Selected extract
Actual Knowledge of Condition
To demonstrate that Defendant had actual knowledge of the allegedly dangerous condition,
Plaintiffs rely on two written statements by Houston’s employee Greer, dated February 21, 2014.
In his original written statement, Greer states “I did [sic] see any food/debris, any water, moister
[sic], or other obstacle in which [Mrs. McCarty] could have slipped or tripped on in the area in which
she was walking and eventually fell.” Pl.’s App. 77. In the beginning of Greer’s second amended
statement, the word “not” appears before the word “see.” Id. at 78. Plaintiffs’ contend that this
inconsistency in Greer’s two statements alone is sufficient to raise a genuine dispute of material fact
as to whether Defendant had actual or constructive knowledge of the condition of the tile floor, and
a “jury should be allowed to determine the credibility of Mr. Greer, to determine which of his two
stories to believe.” Pl.’s Resp. 9. The court disagrees.
This is not a situation in which a party attempts to support or defeat a summary judgment
motion by producing a witness affidavit that is inconsistent with or contradicts the witness’s prior
deposition testimony. Instead, both of Greer’s statements were produced by Defendant during
discovery before Greer’s deposition. During Greer’s deposition, which was conducted on March 1,
2016, Plaintiffs’ counsel acknowledged that the amended statement, or what Greer referred to as an
“addendum” or “corrections” to his first statement, was produced by Defendant in response to
Memorandum Opinion and Order - Page 7
Plaintiffs’ discovery requests a couple of months before Greer’s deposition. Pl.’s App. 47-48.
Plaintiffs, nevertheless, contend that the corrected statement is untrustworthy because both
statements are dated February 21, 2014, but the amended or corrected statement, which includes the
word “not” before “see,” was not produced by Defendant until December 2015.
As correctly noted by Defendant, however, Greer was questioned extensively in his
deposition regarding the two versions of his statement. When Plaintiffs’ counsel first presented the
earlier version of the statement to Greer and asked whether this was his statement and whether it
conformed with his memory of the events on the date Mrs. McCarty fell, Greer confirmed that this
was his statement but explained that there was also a subsequent corrected version of the statement,
which substituted “I did see any food” with “I did not see any food/debris.” Id. at 47. Greer
provided this clarification without any prompting and before being confronted with the corrected
statement and the differences between the two versions. Greer further explained that he typed the
original statement himself, which he referred to as a draft, and he discovered the mistake when
reading the statement after “submitt[ing] it,” and requested that the final version of the statement be
corrected to include the word “not.” Id. at 49. Greer testified that he discovered the error two
months before his deposition when he met with defense counsel for the first time.

Raw records
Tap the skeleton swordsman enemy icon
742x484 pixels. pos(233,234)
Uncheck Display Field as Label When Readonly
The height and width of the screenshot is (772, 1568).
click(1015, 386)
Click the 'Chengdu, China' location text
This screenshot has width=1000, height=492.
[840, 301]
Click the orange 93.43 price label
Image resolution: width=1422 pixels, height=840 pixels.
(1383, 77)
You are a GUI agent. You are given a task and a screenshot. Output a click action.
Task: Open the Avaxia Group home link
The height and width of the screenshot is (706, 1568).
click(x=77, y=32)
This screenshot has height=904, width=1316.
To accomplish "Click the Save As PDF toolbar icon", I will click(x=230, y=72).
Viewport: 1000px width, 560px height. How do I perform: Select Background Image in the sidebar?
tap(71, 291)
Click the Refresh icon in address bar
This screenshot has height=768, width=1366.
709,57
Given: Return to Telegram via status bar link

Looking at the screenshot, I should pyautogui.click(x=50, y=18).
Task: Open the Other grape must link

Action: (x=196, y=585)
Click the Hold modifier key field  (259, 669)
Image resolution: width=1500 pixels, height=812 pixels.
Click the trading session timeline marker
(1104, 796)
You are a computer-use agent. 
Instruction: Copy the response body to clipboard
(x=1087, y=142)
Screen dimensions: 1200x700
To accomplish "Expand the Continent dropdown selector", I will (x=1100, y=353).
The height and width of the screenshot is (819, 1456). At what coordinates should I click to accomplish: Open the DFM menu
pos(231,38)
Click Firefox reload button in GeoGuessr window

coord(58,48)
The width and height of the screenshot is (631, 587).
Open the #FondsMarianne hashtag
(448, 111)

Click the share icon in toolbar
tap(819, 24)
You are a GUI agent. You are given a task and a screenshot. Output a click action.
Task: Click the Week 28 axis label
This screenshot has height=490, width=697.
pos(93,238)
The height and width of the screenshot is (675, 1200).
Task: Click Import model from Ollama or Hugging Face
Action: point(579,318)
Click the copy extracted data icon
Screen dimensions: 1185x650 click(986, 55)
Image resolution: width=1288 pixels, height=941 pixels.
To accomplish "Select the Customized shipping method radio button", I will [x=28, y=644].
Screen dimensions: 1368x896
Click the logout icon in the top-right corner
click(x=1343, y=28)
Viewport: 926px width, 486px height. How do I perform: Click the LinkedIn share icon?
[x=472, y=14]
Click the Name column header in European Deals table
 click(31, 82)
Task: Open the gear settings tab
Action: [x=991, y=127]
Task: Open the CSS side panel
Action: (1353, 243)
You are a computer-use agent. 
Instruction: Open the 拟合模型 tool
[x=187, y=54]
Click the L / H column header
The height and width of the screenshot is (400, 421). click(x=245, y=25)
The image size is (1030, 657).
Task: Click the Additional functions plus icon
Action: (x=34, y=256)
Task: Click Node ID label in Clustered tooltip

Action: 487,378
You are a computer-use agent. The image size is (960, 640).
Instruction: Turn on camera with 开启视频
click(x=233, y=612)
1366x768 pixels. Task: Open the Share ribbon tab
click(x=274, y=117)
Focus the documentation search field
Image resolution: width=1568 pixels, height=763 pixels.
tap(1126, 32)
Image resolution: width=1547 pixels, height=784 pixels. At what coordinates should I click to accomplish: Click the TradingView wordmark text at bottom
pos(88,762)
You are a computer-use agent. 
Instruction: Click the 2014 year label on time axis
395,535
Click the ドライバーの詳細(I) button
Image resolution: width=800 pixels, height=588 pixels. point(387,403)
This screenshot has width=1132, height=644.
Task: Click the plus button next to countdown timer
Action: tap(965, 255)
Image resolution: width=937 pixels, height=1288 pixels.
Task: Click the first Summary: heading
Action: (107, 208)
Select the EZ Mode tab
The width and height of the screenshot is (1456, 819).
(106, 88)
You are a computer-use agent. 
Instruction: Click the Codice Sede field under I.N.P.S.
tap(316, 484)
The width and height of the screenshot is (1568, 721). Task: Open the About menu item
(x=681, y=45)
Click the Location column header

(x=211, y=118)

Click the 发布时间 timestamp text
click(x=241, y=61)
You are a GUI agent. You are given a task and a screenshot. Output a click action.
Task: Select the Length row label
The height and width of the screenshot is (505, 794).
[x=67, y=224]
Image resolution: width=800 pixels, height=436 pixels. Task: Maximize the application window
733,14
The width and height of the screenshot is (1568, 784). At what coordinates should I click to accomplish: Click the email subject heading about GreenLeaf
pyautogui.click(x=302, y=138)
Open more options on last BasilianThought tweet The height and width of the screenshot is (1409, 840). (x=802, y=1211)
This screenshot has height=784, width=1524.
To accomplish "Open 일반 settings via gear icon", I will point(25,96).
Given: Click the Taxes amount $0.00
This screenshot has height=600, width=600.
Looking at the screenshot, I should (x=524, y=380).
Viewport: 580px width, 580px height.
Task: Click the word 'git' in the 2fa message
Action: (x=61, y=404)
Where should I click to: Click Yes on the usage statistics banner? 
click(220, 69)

Requirements
Continue the court opinion excerpt on Greer's two written statements from its last sentence.

Response below
When asked why both versions of his statement were dated February 21, 2014, although,
according to Greer’s testimony, the corrected version was not prepared until two months before his
deposition, Greer explained that he did not sign the second statement; he instead requested that his
original February 21, 2014 statement be corrected. According to Greer, the corrected version of his
statement should have been given to Plaintiffs’ counsel because this version comported with what
Memorandum Opinion and Order - Page 8
he meant to say, and the original statement “I did see any food, any water, any moisture” was not
grammatically correct and “didn’t make sense” as written. Id. at 51.
The court agrees that the original statement makes no sense grammatically with the omission
of the word “not” before the word “see.” To make grammatical sense, other words would have to
be omitted and added. In other words, for the omission of the word “not” to make grammatical
sense, the statement would have to read as follows: “I did see food/debris, water, moisture, and other
substances that Mrs. McCarty could have slipped or tripped on in the area where she was walking
and eventually fell.” Bluntly stated, a reasonable person reading the initial statement by Greer and
the context in which it was made would readily say in a perturbed manner, “This makes no sense!”
The remainder of Greer’s deposition is consistent with his testimony regarding the original
and final corrected versions of his statement. Greer even corrected Plaintiffs’ counsel whenever a
question included the word “slipped.” Id. at 52-54. According to Greer, who was following behind
Mrs. McCarty before she fell, Mrs. McCarty did not slip on anything but instead lost her balance or
“misstepped” while walking on crutches. Id. By misstep, Greer explained that he meant Mrs.
McCarty lost her balance as result of misplacing her crutch and “stepped in a way to where she lost
her footing and was unable to support her weight.” Id. at 53-54.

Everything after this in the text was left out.